Today this little drum has a new meaning. The drum beats on in silence just like my heart – dutifully for years. Yours as well. Both our hearts and the drum continue unnoticed unless paid attention to. That day I noticed; however, I chose the wrong path forward. Too much noise, not enough silence. Silence -the very message this little drum tried to speak to me. In the silence, I needed to hear: “I am the greatest show on earth. To me, for me, to be who I need to be.”
It is most certainly about others. Self-serving behavior and attitudes to an unhealthy degree serve no one except the selfish one. To be the greatest “show” on earth for the benefit of only self is a fool’s game. I’m writing about a healthy sense of self. A belief, an “ism”, a way of life, an extension of your soul where people around you see the love inside of you and are better because of it. A moment when you are great and those around you are greater because of it.
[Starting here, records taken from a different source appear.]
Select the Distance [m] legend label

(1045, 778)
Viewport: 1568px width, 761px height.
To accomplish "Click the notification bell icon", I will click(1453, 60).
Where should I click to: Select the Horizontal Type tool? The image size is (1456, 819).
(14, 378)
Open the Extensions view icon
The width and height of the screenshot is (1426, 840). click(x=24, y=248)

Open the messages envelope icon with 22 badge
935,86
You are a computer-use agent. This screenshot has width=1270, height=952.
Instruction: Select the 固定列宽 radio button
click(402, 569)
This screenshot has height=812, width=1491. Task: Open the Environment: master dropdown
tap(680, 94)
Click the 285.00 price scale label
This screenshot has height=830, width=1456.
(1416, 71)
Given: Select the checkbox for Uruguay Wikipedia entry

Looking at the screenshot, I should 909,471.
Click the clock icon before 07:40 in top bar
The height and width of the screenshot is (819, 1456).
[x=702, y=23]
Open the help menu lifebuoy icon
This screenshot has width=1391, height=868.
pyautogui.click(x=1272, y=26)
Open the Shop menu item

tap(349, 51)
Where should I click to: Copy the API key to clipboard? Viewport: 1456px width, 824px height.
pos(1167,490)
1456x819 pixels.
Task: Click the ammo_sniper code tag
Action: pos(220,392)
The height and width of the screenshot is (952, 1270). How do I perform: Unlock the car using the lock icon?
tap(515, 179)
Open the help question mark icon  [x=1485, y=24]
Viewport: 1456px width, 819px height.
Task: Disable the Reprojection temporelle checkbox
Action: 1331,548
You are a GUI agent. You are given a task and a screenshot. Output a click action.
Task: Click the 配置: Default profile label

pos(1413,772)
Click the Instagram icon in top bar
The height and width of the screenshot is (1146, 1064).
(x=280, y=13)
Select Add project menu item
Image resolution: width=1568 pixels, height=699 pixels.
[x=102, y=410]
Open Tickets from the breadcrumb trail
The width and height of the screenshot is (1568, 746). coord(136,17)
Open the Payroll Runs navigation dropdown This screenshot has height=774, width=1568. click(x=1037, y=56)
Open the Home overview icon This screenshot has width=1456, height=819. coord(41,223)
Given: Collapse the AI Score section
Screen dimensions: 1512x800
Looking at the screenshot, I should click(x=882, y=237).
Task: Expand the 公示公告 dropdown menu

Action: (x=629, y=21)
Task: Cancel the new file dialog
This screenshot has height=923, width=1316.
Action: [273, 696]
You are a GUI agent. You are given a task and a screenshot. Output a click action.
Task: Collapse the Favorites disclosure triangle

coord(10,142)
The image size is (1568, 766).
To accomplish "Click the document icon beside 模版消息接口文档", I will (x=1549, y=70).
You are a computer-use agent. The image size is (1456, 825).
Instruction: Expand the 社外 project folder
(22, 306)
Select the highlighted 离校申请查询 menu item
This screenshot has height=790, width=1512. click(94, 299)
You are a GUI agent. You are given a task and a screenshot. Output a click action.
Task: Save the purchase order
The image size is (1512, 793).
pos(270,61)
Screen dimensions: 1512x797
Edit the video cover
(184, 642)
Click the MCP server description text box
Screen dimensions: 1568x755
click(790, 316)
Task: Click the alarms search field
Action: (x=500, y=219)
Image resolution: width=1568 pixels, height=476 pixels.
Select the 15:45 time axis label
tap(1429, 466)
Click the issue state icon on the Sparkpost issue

You and I are the greatest at being us. On our very “badest” of bad days, we are still better at being us than anyone else on earth – even on their “bestest” of best days of being them.
I have always believed in a show. The older I get, however, it is harder. Maybe reality sets in … I don’t know. Once, a sales manager casually gave the advice: “An insincere smile is better than a sincere frown”… Yeah, ok. Maybe this worked giving a sales pitch in my 20’s, but real life issues? … probably not. Life is too difficult. The happiness pill is too hard to swallow 24/7. Gotta be real and genuine. That’s what really counts in life.
You can’t beat the realities in life. There is no drum big enough to shut out the noise from the ups and downs. Life is, truly, a circus. Don’t overthink it. Take the easier path forward. Pick up your little drum, listen to your silent heartbeats, and be the greatest show on earth for you. It’s the least selfish thing you can do.